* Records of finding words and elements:
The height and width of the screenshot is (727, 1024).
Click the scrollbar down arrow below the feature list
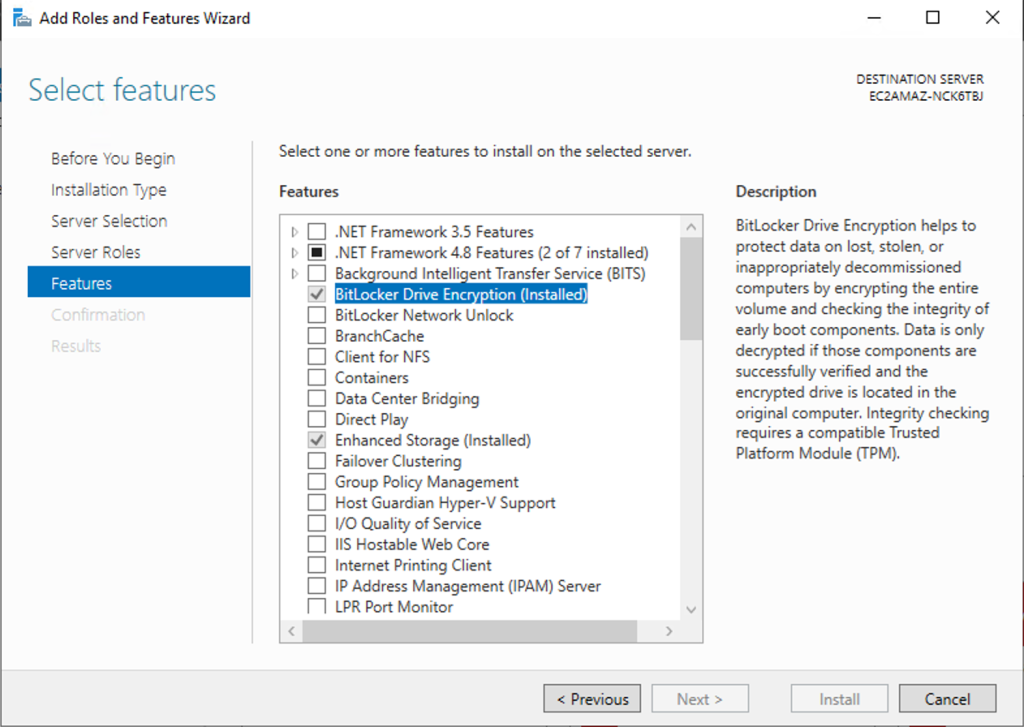point(691,608)
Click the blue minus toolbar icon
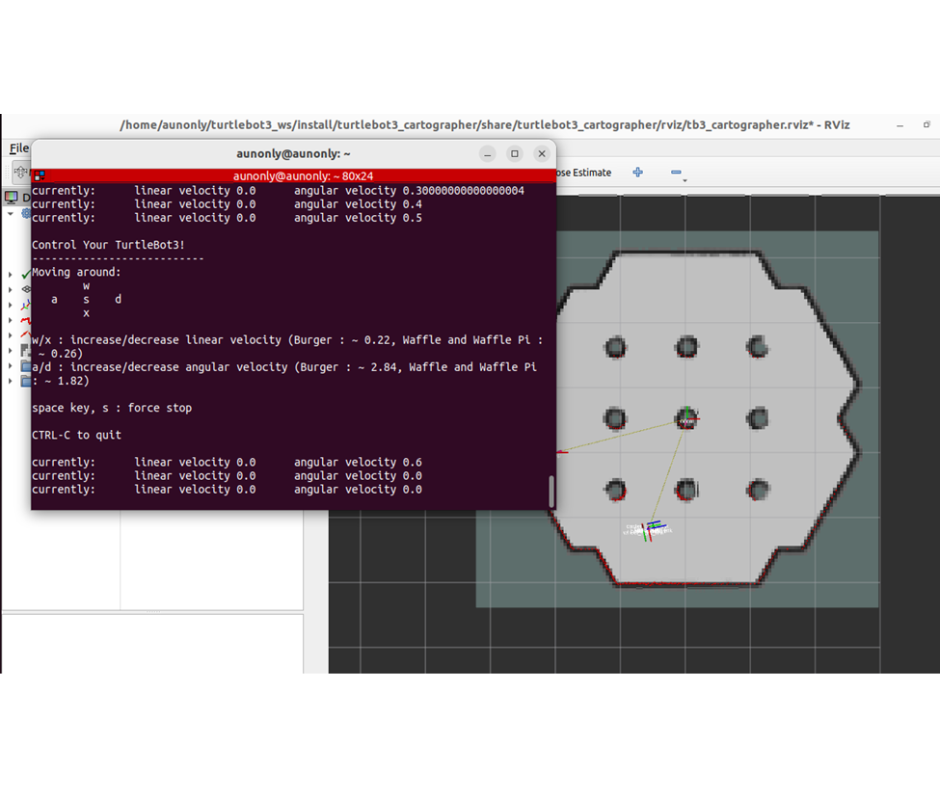 [x=675, y=172]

* Goal:
Copy every line above word for word, leaving out the pictures.

* Full solution:
The height and width of the screenshot is (727, 1024).
Click the scrollbar down arrow below the feature list
point(691,608)
Click the blue minus toolbar icon
 [x=675, y=172]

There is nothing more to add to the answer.